A skill is a saved, reusable set of instructions that tells an AI agent how to complete a specific task the same way every time. A prompt is a one-off question or request you type into a conversation. The difference is like the difference between a recipe card and asking someone “what should I cook tonight?”
Prompts Are One-Time Requests
When you type “write me a welcome email for new community members” into Claude or ChatGPT, that’s a prompt. It works fine for that one conversation, but next week when you need another welcome email, you have to explain the format, tone, length, and audience all over again. Every prompt starts from scratch.
Prompts are great for exploration — brainstorming ideas, asking questions, working through a problem in real time. But they’re not efficient for tasks you repeat regularly. It’s like verbally explaining your grading rubric to a new teaching assistant every single class instead of writing it down once.
Skills Are Reusable Workflows
A skill packages all those instructions into a file the agent reads automatically. It defines the task, the format, the quality standards, the tools to use, and the expected output. When you trigger a skill, the agent already knows what to do — no re-explaining needed.
For example, a “video announcement email” skill might include: pull the video title and description, write a subject line under 50 characters, draft a 150-word email in the TrainingSites voice, format it for FluentCRM, and include a single call-to-action button. Every time you trigger that skill, the agent follows those same steps and produces a consistent result. You built the instructions once and reuse them dozens of times.
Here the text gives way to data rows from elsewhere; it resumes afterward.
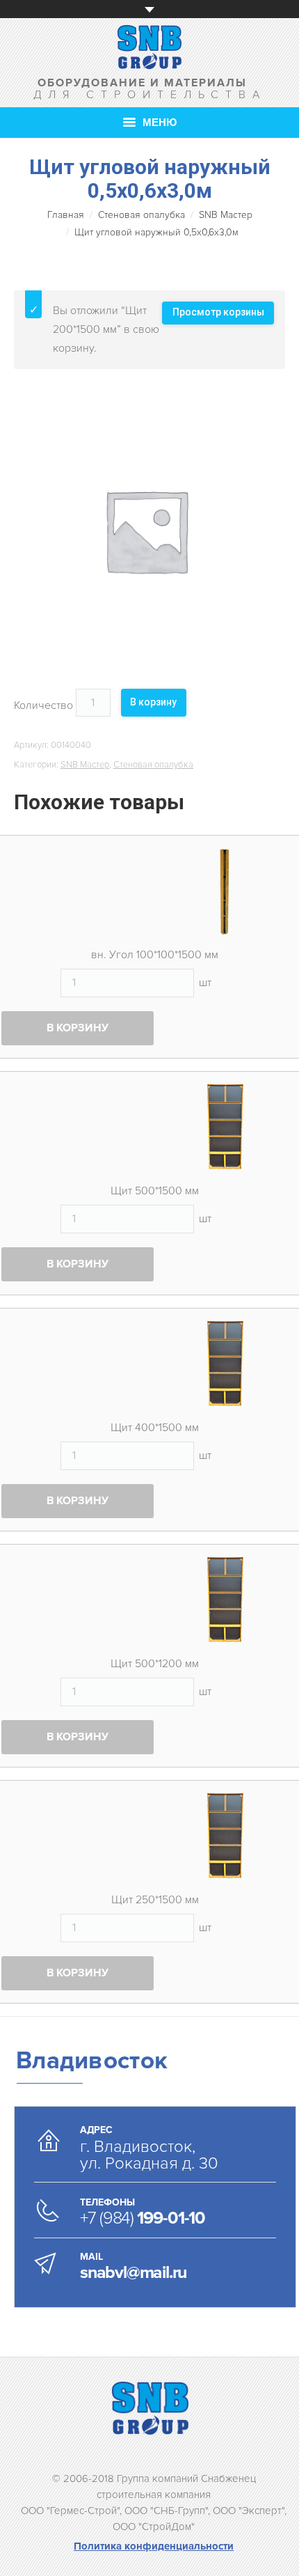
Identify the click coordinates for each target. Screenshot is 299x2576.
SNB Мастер (225, 215)
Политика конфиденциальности (154, 2546)
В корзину (153, 702)
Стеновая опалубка (141, 215)
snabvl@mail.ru (133, 2272)
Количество (43, 705)
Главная (65, 215)
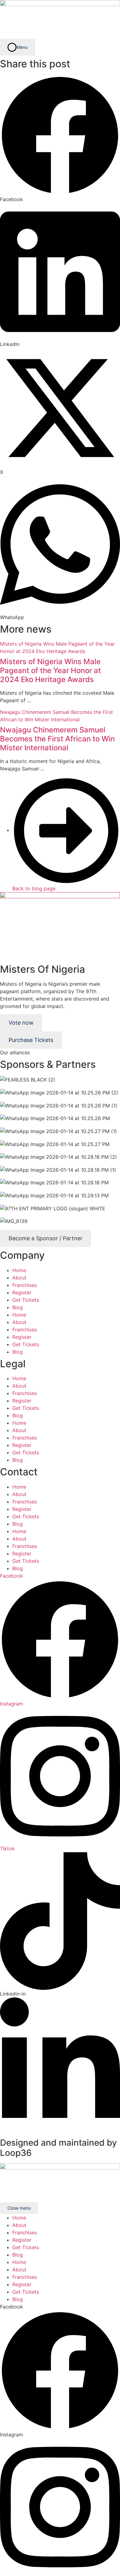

What This Means for Educators
As a course creator or coach, skills are where agents become genuinely time-saving. Instead of re-prompting every time you need a community post, an email draft, or a lesson outline, you build a skill once and trigger it with a short phrase. Your agent becomes more like a trained team member who knows your standard operating procedures, not a stranger you have to brief from zero every time.
What to Do Next
Start by identifying the three tasks you repeat most often in your business. Write out the instructions you’d give a human assistant to do each one. That written instruction set is essentially a skill — now save it where your agent can read it, and you’ve just automated a recurring workflow.